This vegan dairy free lasagna is so tasty, you won’t miss the meat and cheese of a traditional lasagna. Thanks to a few tricks create plant-based, dairy free swaps for the béchamel and ricotta cheese it still tastes rich and indulgent.
When you go plant-based, it can be hard to give up some classic comfort food dishes like lasagna. It’s difficult to replicate the rich, gooey layers of a traditional lasagna without dairy cheese. However, we used a few tricks to create plant-based, dairy free swaps for the béchamel and ricotta cheese. You’re not going to feel like you are missing out anymore once you try this vegan dairy free lasagna!
We love the classic flavors of lasagna around here so much, that I created a one pot vegan lasagna soup as well as this easy one pot vegan skillet lasagna! (This easy gnocchi skillet also has a lot of the same flavors as lasagna.)
Vegan Lasagna Ingredients
- No-Boil Lasagna Noodles: Save yourself from washing an extra pot and use no-boil lasagna noodles! (Some brands call them ‘oven ready’. Either one will work well.) Just double check the label as some no-boil noodles contain eggs.
- Mushrooms and Fresh Spinach: I love this combo of veggies in lasagna. You’ll cook the mushrooms and spinach together in a pan with onion, garlic, red wine, and oregano to really pack it with flavor before layering it into the lasagna.
- Tofu: You’ll need firm tofu for the vegan ricotta cheese in this vegan lasagna.
- Nutritional Yeast: This is the secret ingredient that adds cheesy flavor to the ricotta and the cashew cream sauce without the cheese, of course! Don’t have nutritional yeast on hand? Here’s a list of nutritional yeast substitutes you can try.
- Cashews: use raw, unsalted cashews in this lasagna for a creamy cashew sauce that adds delicious richness.

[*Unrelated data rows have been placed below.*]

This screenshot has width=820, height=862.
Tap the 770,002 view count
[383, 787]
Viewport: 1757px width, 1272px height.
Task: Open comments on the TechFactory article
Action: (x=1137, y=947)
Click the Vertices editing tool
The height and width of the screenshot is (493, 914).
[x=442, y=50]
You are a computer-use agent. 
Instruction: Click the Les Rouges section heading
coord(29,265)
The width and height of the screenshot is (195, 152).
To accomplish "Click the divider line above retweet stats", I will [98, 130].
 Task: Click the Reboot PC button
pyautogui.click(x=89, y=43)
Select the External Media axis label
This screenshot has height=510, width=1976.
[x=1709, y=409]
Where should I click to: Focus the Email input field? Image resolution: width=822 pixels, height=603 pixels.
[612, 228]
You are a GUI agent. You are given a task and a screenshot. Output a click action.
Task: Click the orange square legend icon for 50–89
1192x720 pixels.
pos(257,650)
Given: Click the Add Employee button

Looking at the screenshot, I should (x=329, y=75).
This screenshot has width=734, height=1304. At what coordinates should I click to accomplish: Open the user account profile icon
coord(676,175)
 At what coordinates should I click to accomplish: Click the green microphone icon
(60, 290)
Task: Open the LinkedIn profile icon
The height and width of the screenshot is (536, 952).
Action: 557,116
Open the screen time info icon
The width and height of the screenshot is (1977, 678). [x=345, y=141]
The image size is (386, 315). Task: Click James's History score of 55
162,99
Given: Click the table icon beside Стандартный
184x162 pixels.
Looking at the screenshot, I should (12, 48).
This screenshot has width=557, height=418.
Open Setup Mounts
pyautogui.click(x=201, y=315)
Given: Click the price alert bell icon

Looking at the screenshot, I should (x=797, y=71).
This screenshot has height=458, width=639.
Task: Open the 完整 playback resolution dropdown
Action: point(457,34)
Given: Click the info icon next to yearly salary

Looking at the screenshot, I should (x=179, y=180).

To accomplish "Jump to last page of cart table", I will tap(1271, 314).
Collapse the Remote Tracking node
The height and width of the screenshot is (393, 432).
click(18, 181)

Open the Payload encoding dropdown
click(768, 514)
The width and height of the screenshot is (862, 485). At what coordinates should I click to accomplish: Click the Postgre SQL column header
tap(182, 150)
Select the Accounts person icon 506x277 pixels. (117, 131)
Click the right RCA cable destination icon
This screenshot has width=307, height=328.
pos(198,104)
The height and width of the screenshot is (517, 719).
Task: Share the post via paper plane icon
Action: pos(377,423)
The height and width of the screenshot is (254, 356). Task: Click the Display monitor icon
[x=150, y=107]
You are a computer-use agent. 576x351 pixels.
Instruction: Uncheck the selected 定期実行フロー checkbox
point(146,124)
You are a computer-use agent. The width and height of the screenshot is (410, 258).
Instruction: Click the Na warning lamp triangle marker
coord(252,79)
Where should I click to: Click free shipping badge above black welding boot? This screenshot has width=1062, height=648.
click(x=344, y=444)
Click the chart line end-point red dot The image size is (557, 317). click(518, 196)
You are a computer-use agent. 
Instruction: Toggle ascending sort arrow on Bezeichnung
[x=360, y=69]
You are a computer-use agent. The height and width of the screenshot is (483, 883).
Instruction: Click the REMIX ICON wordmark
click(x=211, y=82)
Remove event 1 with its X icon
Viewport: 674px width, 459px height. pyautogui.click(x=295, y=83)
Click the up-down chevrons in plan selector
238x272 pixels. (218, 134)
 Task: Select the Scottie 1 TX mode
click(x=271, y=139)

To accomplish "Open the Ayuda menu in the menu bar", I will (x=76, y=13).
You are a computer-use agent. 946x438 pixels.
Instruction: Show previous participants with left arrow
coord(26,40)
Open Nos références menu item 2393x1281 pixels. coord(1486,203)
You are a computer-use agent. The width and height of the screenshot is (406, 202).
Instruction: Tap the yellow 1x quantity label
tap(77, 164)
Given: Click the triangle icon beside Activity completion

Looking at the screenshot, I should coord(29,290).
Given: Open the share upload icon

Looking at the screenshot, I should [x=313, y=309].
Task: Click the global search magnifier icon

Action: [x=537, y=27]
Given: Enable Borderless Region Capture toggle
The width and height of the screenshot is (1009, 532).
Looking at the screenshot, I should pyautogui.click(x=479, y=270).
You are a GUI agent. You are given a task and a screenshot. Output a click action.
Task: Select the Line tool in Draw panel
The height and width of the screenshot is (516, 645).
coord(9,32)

- Tomato Sauce: Since you are already making a ricotta and cashew cream sauce, I just buy a store-bought pasta sauce for the red sauce in this vegan lasagna.
How to Make Vegan Lasagna
Cook the Mushrooms and Spinach: add the olive oil, mushrooms, and onion to a skillet and cook until tender. Stir in garlic, red wine, oregano, and chili flakes. Sauté until the wine is cooked off then add the spinach and cook until wilted.
Make the Dairy Free Ricotta: add all the ricotta ingredients to a small mixing bowl. Break tofu apart with a fork until it resembles ricotta. Stir in the yeast, basil, and parsley. Set aside.
Make the Cashew Cream: puree all the ingredients together in a blender until smooth.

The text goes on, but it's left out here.